Today, DarkSide ransomware operation broke the news that allegedly law enforcement seized their servers and transferred all their cryptocurrency funds to another wallet.
A threat actor known as “UNKN,” who is a representative of the REvil ransomware gang, shared the news in a forum post. It was Recorded Future researcher Dmitry Smilyanets who first discovered it on the Exploit hacking forum.
Unkn reposted a message allegedly from DarkSide that explains how the gang lost access to their websites:
“Since the first version, we have promised to speak honestly and openly about problems. A few hours ago, we lost access to the public part of our infrastructure, namely: Blog, Payment server, DOS servers. Now these servers are unavailable via SSH, the hosting panels are blocked. Hosting support, apart from information “at the request of law enforcement agencies”, does not provide any other information.
Also a few hours after the withdrawal, funds from the payment server (ours and clients’) were withdrawn to an unknown address.”
Forum post by UKNK about DarkSide seizure.

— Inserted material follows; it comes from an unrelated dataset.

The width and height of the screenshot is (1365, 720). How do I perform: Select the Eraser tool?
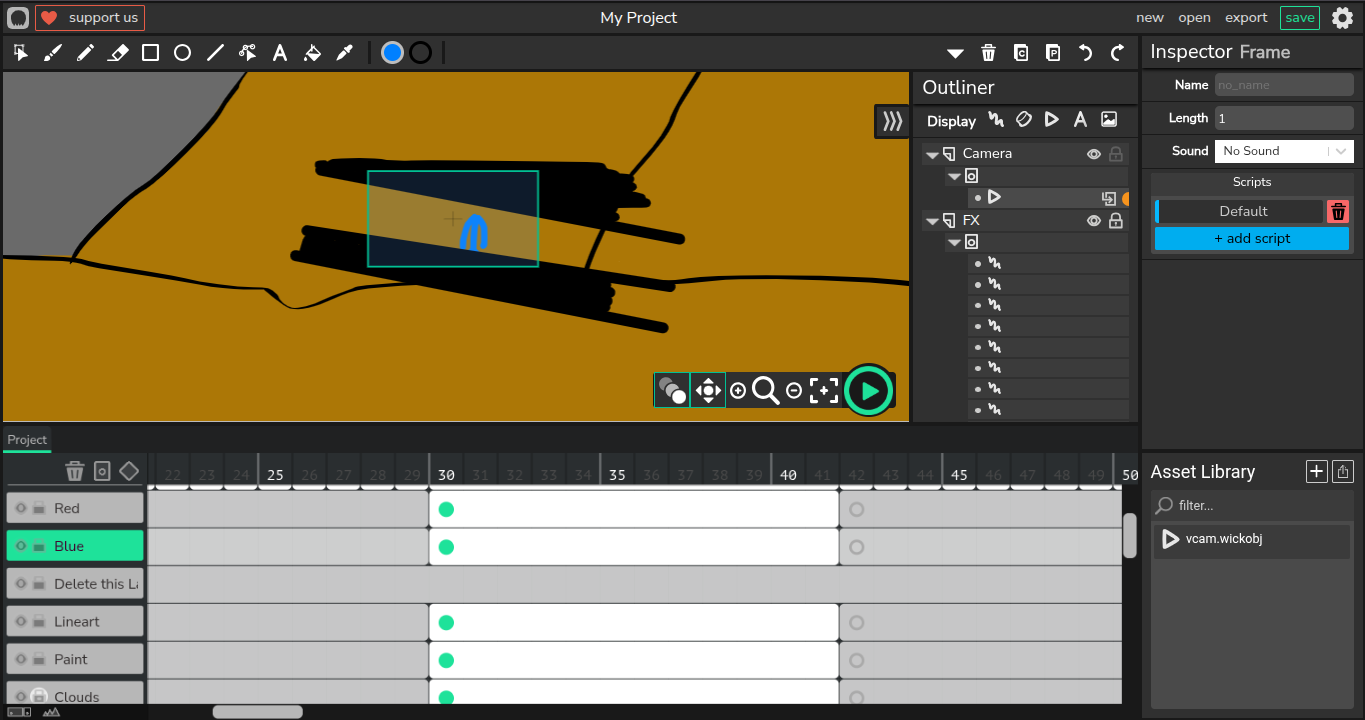[118, 53]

Source: Dmitry Smilyanet
Just the previous day, President Biden said in a White House press conference that countries, where ransomware networks are hosted, must shut them down. DarkSide is attributed to Russian-speaking hackers.

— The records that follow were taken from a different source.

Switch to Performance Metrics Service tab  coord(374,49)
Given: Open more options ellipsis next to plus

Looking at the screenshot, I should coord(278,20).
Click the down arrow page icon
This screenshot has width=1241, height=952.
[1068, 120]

“We do not believe — I emphasize, we do not believe the Russian government was involved in this attack. But we do have strong reason to believe that criminals who did the attack are living in Russia. That’s where it came from — were from Russia,” said Biden. “We have been in direct communication with Moscow about the imperative for responsible countries to take decisive action against these ransomware networks.”

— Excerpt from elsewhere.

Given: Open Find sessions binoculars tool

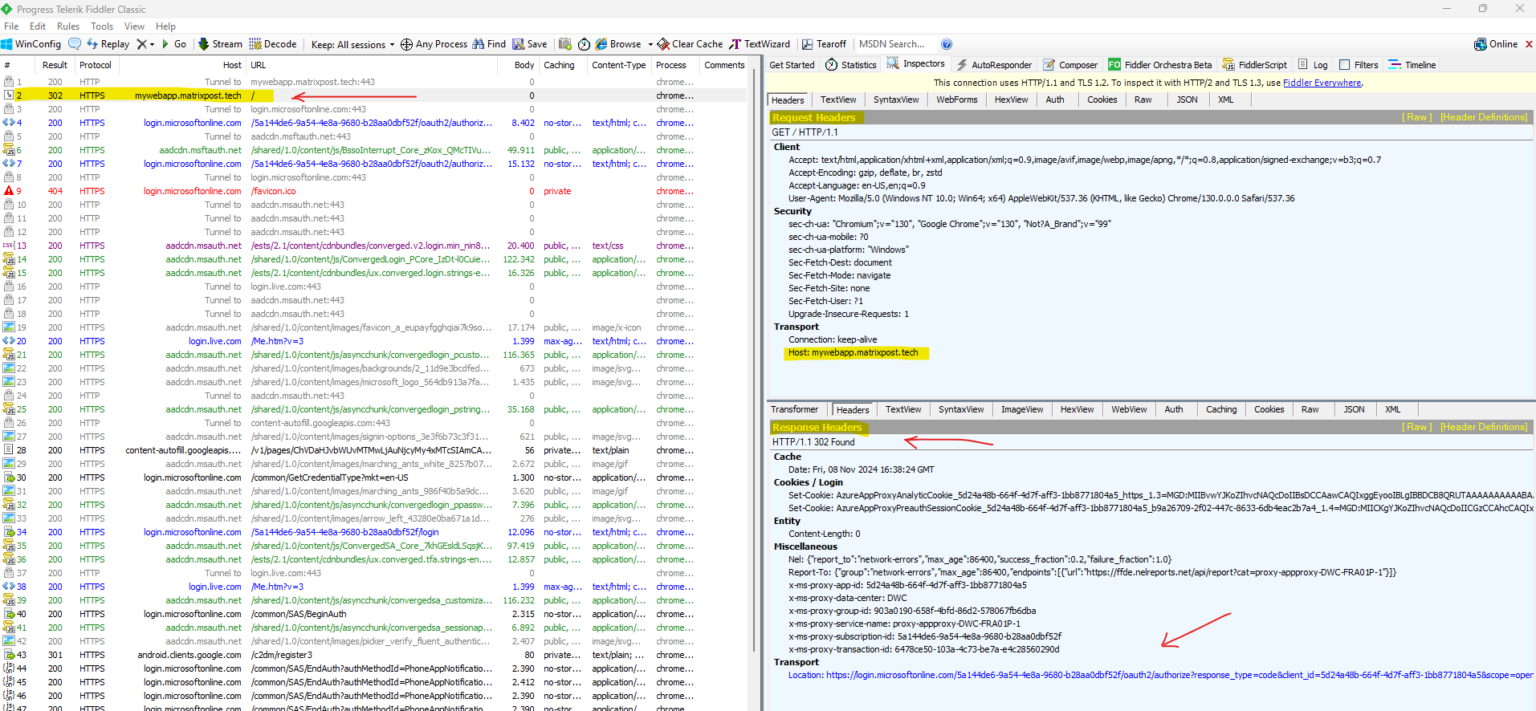Looking at the screenshot, I should click(489, 44).
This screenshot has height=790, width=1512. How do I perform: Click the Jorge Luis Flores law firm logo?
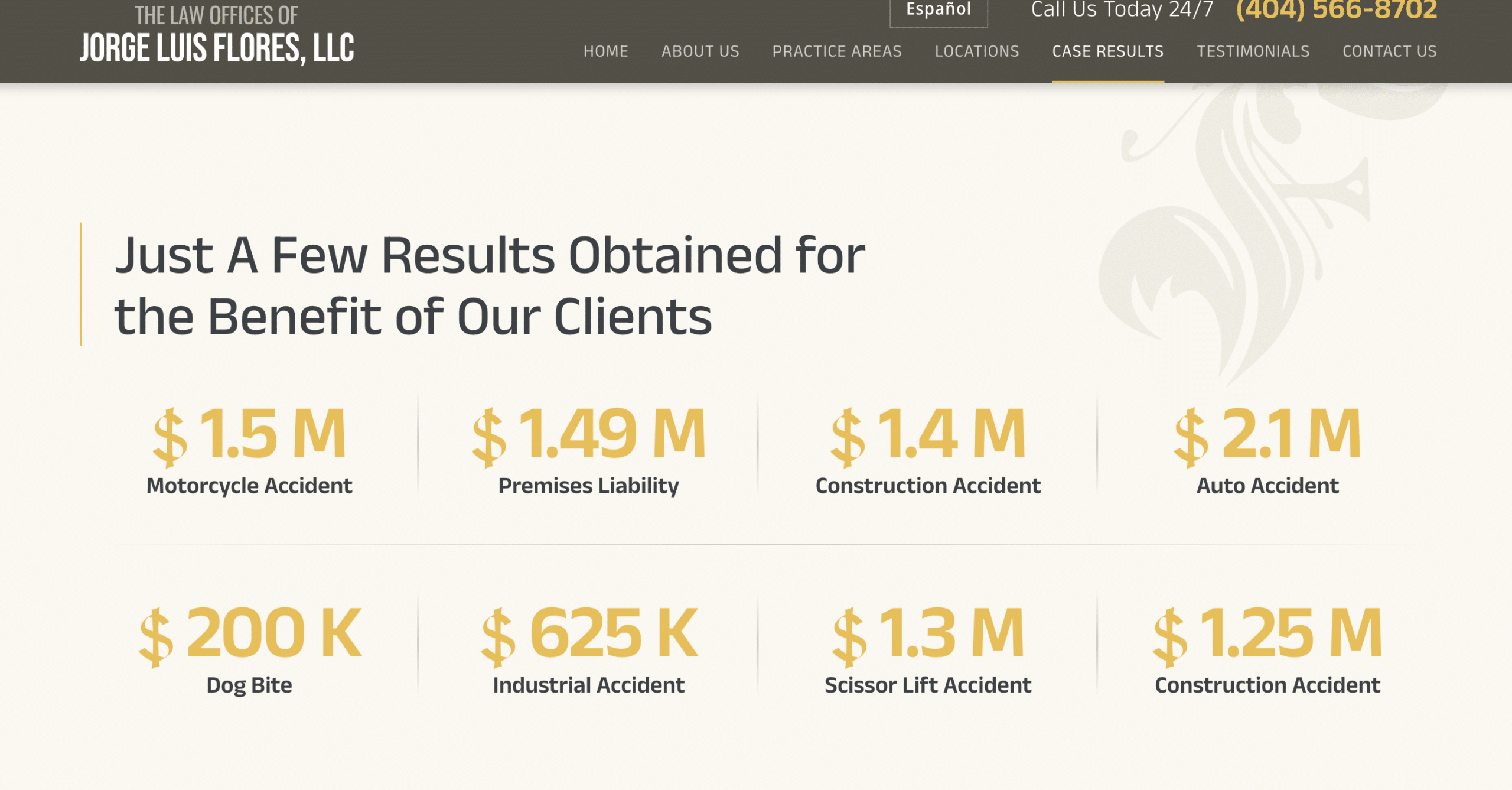click(x=217, y=34)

Starting yesterday, the DarkSide data leak site was no longer accessible; however, the DarkSide Tor payment server is still operational, possibly because law enforcement, having seized the server, have chosen to keep it running to allow victims to get their decryptors.
There also has been speculation that it was an exit scam on the part of the DarkSide gang so that they could blame it on law enforcement and avoid paying affiliates. After all, they netted $9.4 million in ransom payments this week from Brenntag and Colonial Pipeline.